| REQUIRED TASK |
Extend the article on the Jamiroquai single "Deeper Underground," picking up after its final sentence and leaving the material after it aside.

"Deeper Underground" is a single by British funk and acid jazz band Jamiroquai from the soundtrack to the 1998 film Godzilla. The song was also included as a bonus track on the group's fourth studio album, Synkronized, as well as on the special edition of the group's fifth album, A Funk Odyssey. "Deeper Underground" became a hit in several countries, becoming the group's first and only single to reach number one on the UK Singles Chart, selling over 339,100 copies in the UK as of March 2017.

Music video
Directed by Mike Lipscombe, the music video was used as a promotional tool for the 1998 film Godzilla. Partly shot on location at Grays' State Theatre, it depicts a 3D film theatre in which the movie is being shown. However, as the screen shows Godzilla walking on the ocean floor, one of its feet breaks the screen, causing water to flood into the theatre as if the screen were made of glass and everything behind it were real. The theatre turns into chaos as the audience tries to get out alive, in the midst of which Jay Kay appears and sings and dances on top of the seats. Several other things go through the screen, including a helicopter, cars, and New York taxis. Some stills from the movie are also interspaced between various scenes. At the end of the video, the camera pans out, and it emerges that this entire flood was itself being watched by a different cinema audience on another screen.

| DATA |
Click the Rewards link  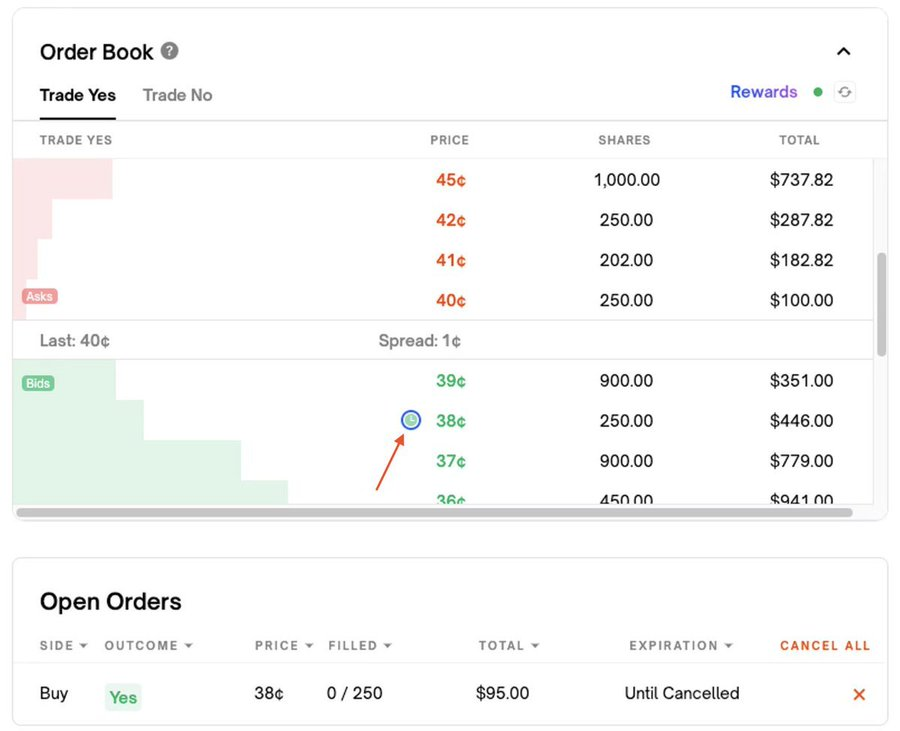763,92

| RESULT OF THIS TASK |
During the making of the video, the extras were not informed beforehand about the sudden influx of water near the start of the video, so the terrified reactions as they try to escape are actually genuine.

Another version of the video replaces Godzilla with a man in the movie who smashes an aquarium, causing the theatre to flood. The rest of the video is completely identical.

Track listings

UK CD1
 "Deeper Underground" (radio edit) – 3:33
 "Deeper Underground" (The Metro Mix) – 6:59
 "Deeper Underground" (instrumental) – 4:44

UK CD2
 "Deeper Underground" – 4:44
 "Deeper Underground" (The Ummah Mix) – 5:01
 "Deeper Underground" (S-Man Meets Da Northface Killa Dub) – 9:02

UK cassette single and European CD single
 "Deeper Underground" (radio edit) – 3:33
 "Deeper Underground" (The Metro Mix) – 6:59

Australian and Japanese CD single
 "Deeper Underground" (radio edit)
 "Deeper Underground"
 "Deeper Underground" (The Metro Mix)
 "High Times" (radio edit)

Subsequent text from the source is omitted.